[Stored records]
:::
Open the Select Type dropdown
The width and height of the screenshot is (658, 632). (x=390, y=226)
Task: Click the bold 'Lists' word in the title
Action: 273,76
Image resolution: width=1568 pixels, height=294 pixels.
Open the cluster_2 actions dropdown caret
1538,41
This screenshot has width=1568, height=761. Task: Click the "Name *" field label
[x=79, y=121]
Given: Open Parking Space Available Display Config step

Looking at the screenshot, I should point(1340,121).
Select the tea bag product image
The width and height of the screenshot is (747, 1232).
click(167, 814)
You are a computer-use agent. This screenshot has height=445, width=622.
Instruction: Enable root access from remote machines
:::
Directions for this task. Print every record above exactly as it was given.

Exercise result.
Open the Select Type dropdown
The width and height of the screenshot is (658, 632). (x=390, y=226)
Task: Click the bold 'Lists' word in the title
Action: 273,76
Image resolution: width=1568 pixels, height=294 pixels.
Open the cluster_2 actions dropdown caret
1538,41
This screenshot has width=1568, height=761. Task: Click the "Name *" field label
[x=79, y=121]
Given: Open Parking Space Available Display Config step

Looking at the screenshot, I should point(1340,121).
Select the tea bag product image
The width and height of the screenshot is (747, 1232).
click(167, 814)
You are a computer-use agent. This screenshot has height=445, width=622.
Instruction: Enable root access from remote machines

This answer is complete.